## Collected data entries
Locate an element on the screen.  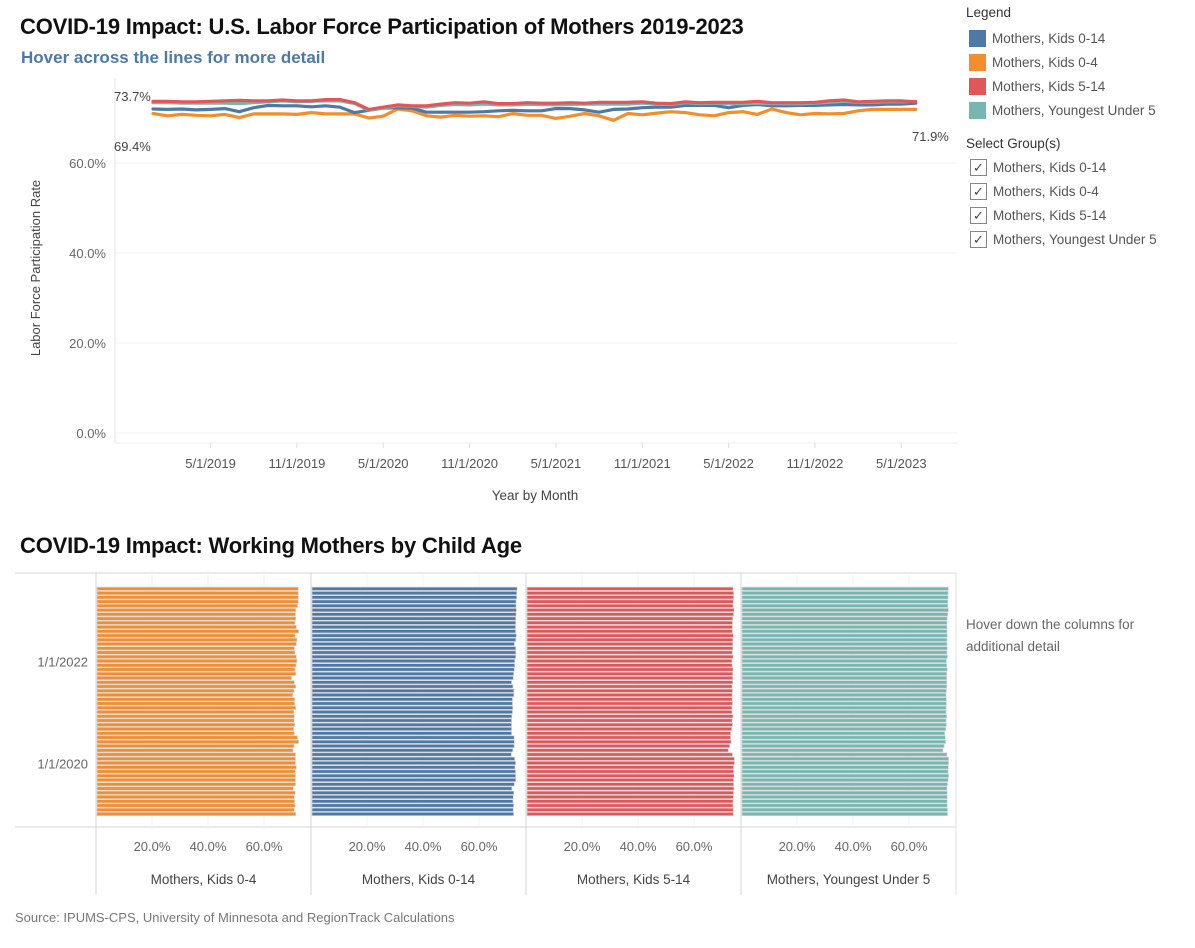
checkbox-checked-icon: ✓ is located at coordinates (978, 191).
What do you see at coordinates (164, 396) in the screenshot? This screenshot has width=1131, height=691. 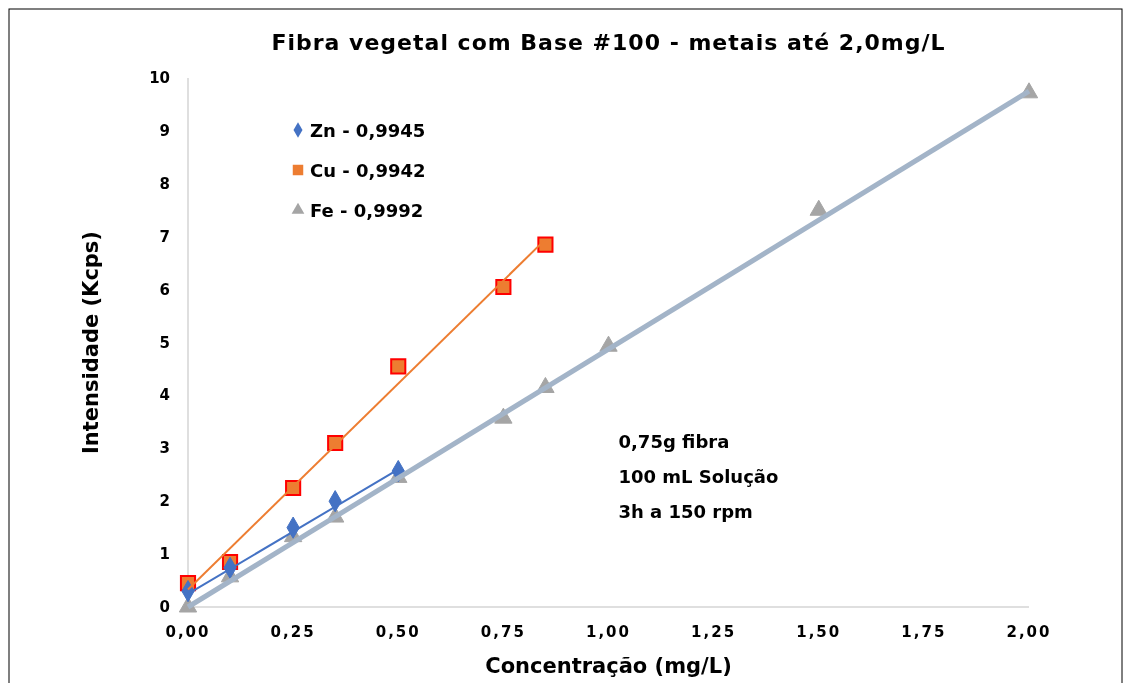 I see `y-tick-label: 4` at bounding box center [164, 396].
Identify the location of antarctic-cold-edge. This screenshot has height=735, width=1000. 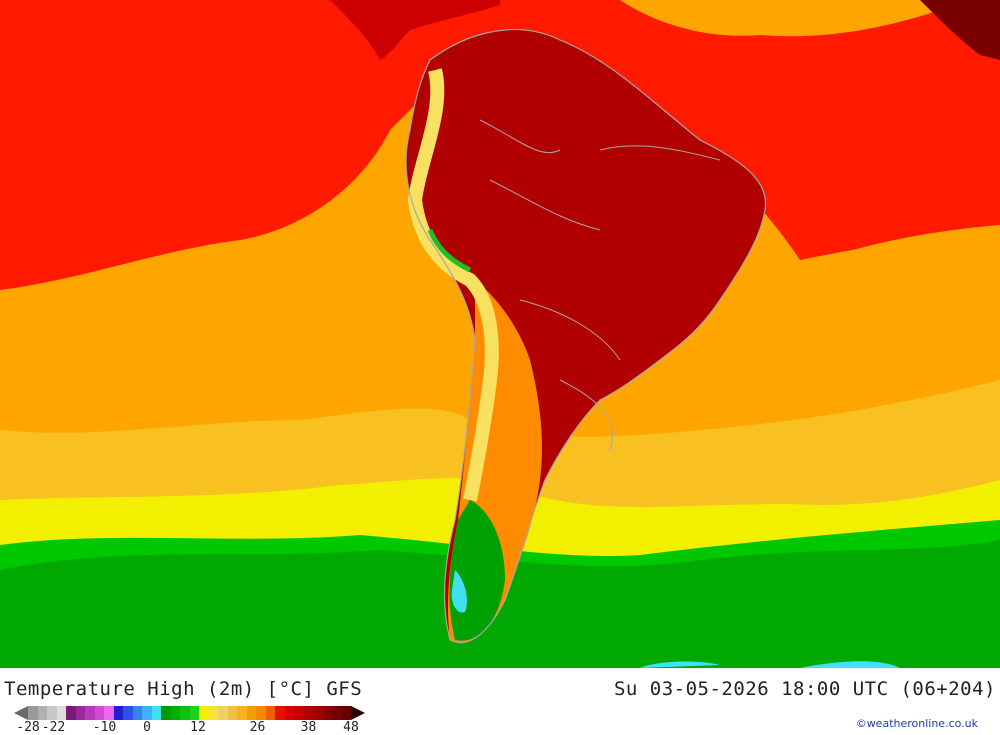
(770, 664).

## EXERCISE GOAL
Convert the data from the line containing "Identify the location" through the end of the data into a JSON list of strings, one string per line, skipping blank lines. Leave the pictures out of the result.

## TASK SOLUTION
[
  "Identify the location of antarctic-cold-edge. This screenshot has height=735, width=1000. ",
  "(770, 664)."
]